At 7:04 AM, Blogger Bernard said...

There seems to be two types of accelerations, one which is the derivative of the velocity and should be relative, like the velocity. It can be measured optically, for example with a laser using the Doppler effect.

The other one is measured with a mechanical accelerometer, for example in a lift where the aparatus is at rest in the lift. Its velocity is zero but its acceleration is not. It seems to be absolute absolute since its value is the same as the optically measured acceleration.

There seems to be some contradictory. How to understand it?

At 1:49 AM, Blogger nige said...


"There seems to be two types of accelerations, one which is the derivative of the velocity and should be relative, like the velocity. It can be measured optically, for example with a laser using the Doppler effect.

"The other one is measured with a mechanical accelerometer, for example in a lift where the aparatus is at rest in the lift. Its velocity is zero but its acceleration is not."

All accelerations are the derivative of a velocity.

Where you say that for someone in freefall: "Its velocity is zero but its acceleration is not," you need to say what you are referring to?

Acceleration isn't the same as velocity, it doesn't have a velocity. dv/dt is acceleration, and velocity v = 0 while dv/dt is not zero.

Clearly if v = 0, then you would expect dv/dt = 0, so you would expect no acceleration.

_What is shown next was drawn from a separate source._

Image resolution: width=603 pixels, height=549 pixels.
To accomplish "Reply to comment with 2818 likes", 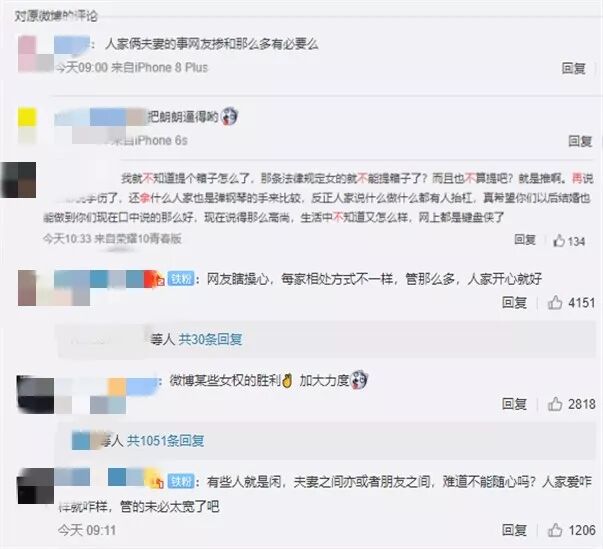I will [514, 404].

But remember that an apple which is sitting on the ground with no velocity at all, has downward acceleration which produces a force called weight, F = ma = mg, where a and g are symbols for the downward acceleration, 32 ft/s/s or 9.8 m/s/s.

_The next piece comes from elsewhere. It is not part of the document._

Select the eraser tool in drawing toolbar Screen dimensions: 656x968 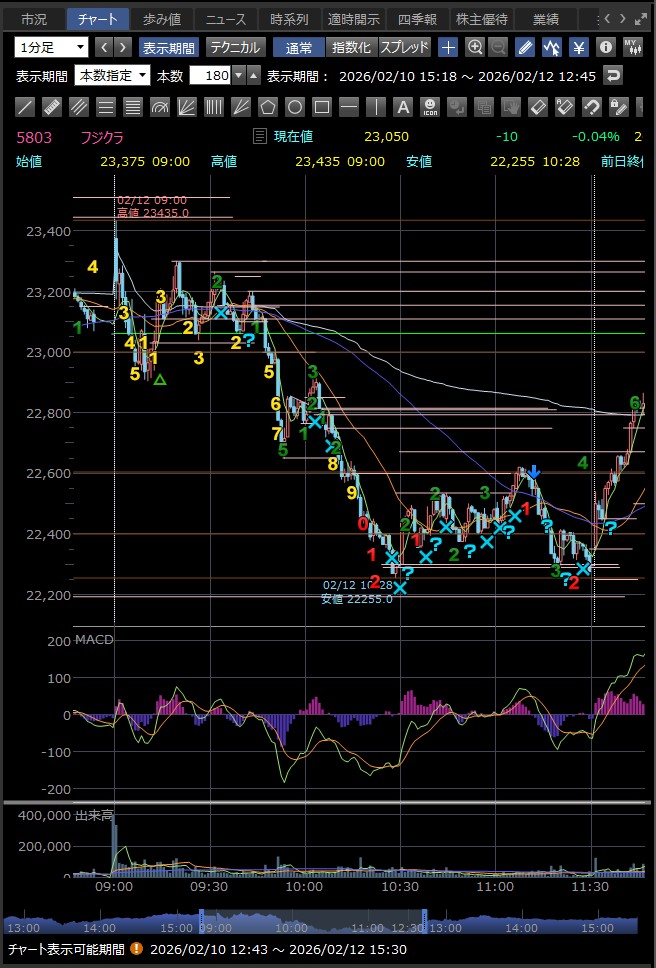tap(537, 106)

The crucial point you are making is that dv/dt can be non-zero when where v = 0.

Clearly calculus indicates that d(0)/dt = 0, so the weight of a non-moving apple should be F = ma = m*d(0)/dt = 0.

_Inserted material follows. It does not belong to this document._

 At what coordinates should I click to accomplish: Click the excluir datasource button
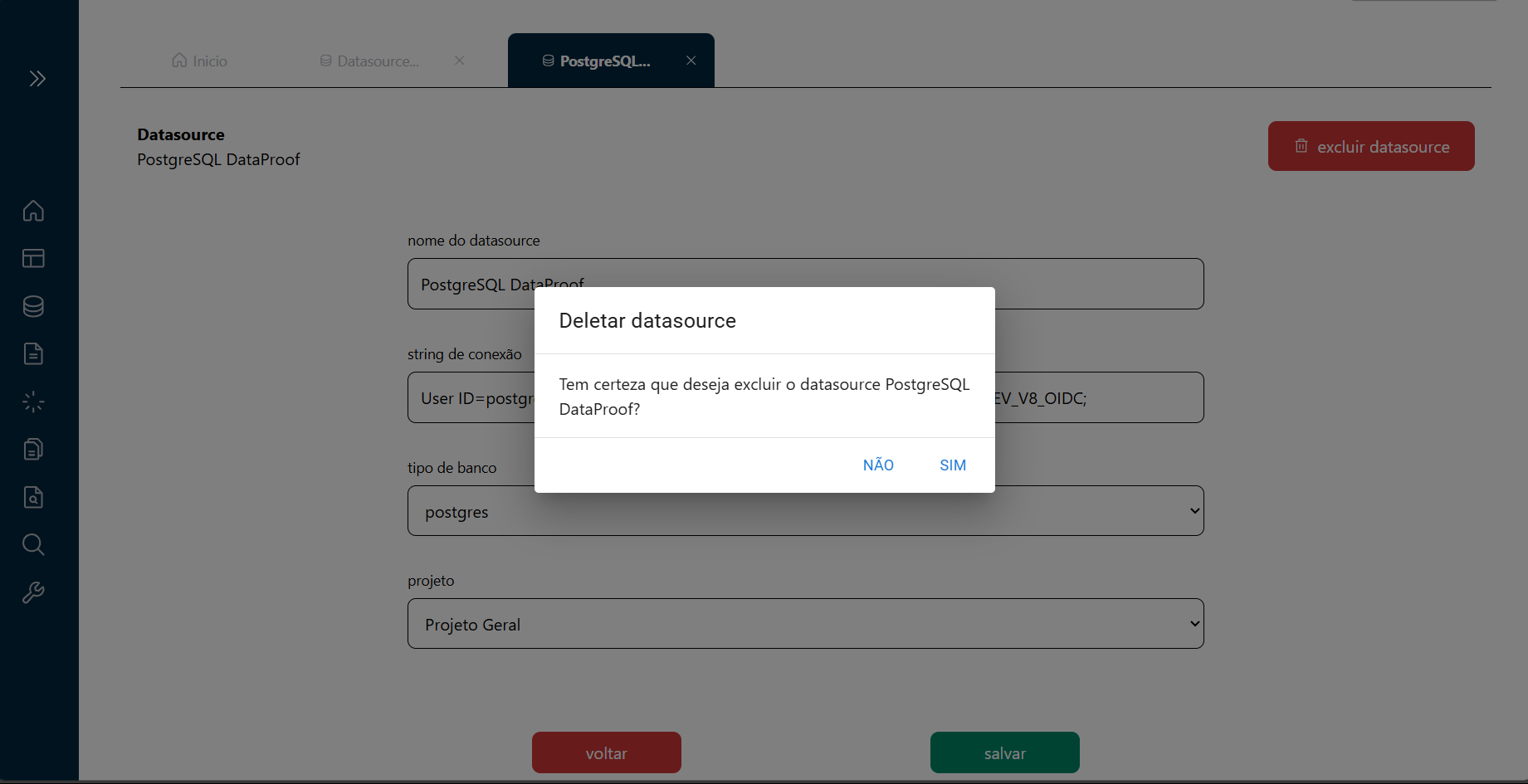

The apple is not moving because the electrons in the ground exert an upward reaction force by Coulomb repulsion which just cancels out the weight of the apple.

This "cancellation" of force is what stops the apple accelerating downward, giving a simple explanation of how a = d(0)/dt = 0.

However, the apple still has weight and there are effects from the "cancelled" (balanced) gravity and normal reaction forces which prevent acceleration; the base of the apple is being pressed against the ground, and there is some compression there, for example.

From the quantum gravity view, force is produced by impulses delivered by gravitons, not a continuously acting curvature of spacetime. This affects the mathematical model when using calculus as an approximation for the lots of little impulses due to discrete quanta of momentum being imparted.

Calculus is just approximate when you are using it to model discrete steps. Calculus relates to continuous variables, not discrete ones. Really, you should be using a model for acceleration using the sum of discrete impulses to replace the differential law.

The only way to properly understand physic is to start with the mechanism, and let the maths follow from that. Otherwise you end up chained to a false maths, which breaks down where you need it most at the frontier of research.